Set the records down again in full, exactly as they are, apart from the images.

*** DATA EXTRACTS Section Begins ***

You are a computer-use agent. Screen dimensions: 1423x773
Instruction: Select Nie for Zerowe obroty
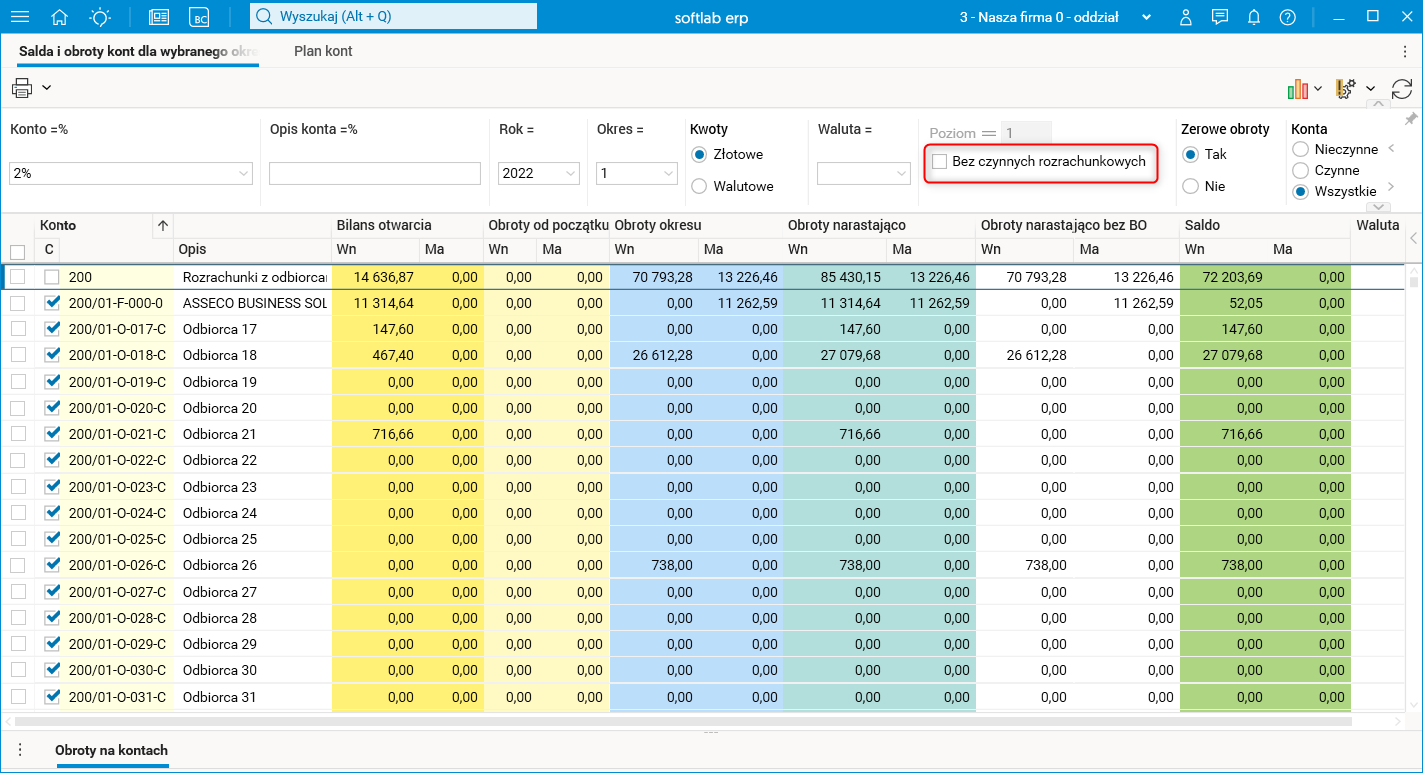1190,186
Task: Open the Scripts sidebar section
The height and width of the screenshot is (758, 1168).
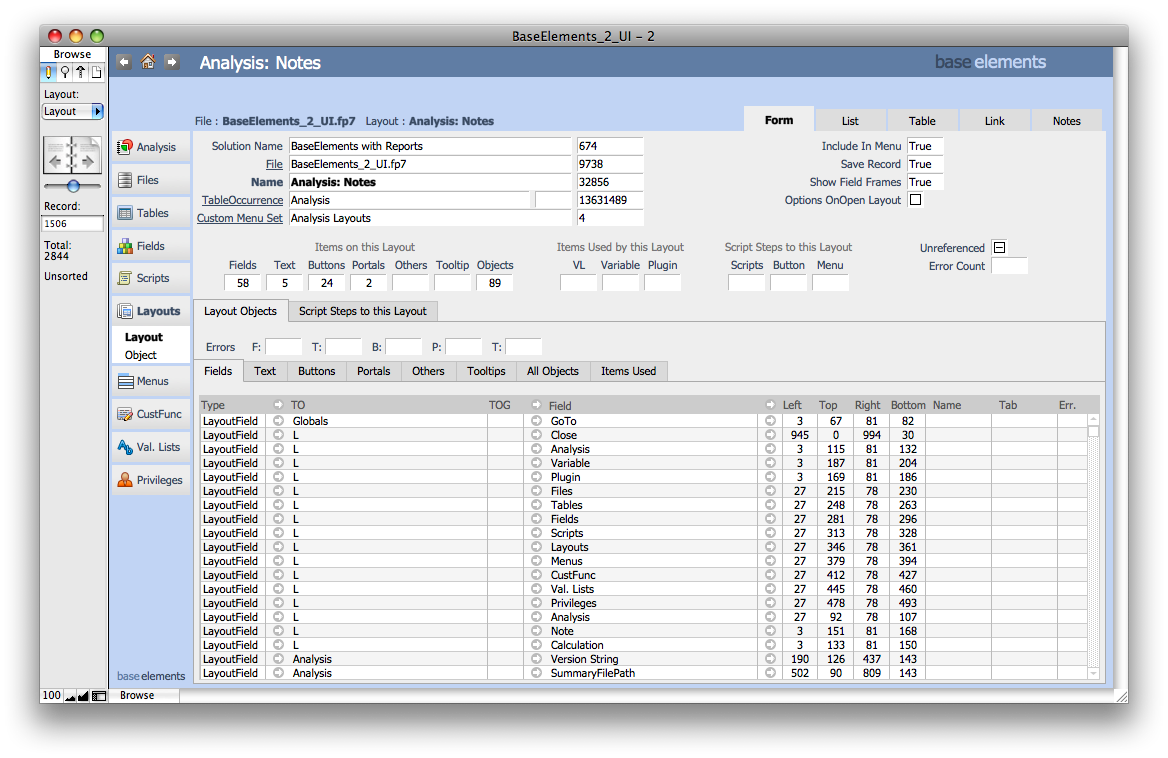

*** DATA EXTRACTS Section Ends ***

■ **REPLY TO THE TASK**:
You are a computer-use agent. Screen dimensions: 1423x773
Instruction: Select Nie for Zerowe obroty
1190,186
Task: Open the Scripts sidebar section
The height and width of the screenshot is (758, 1168).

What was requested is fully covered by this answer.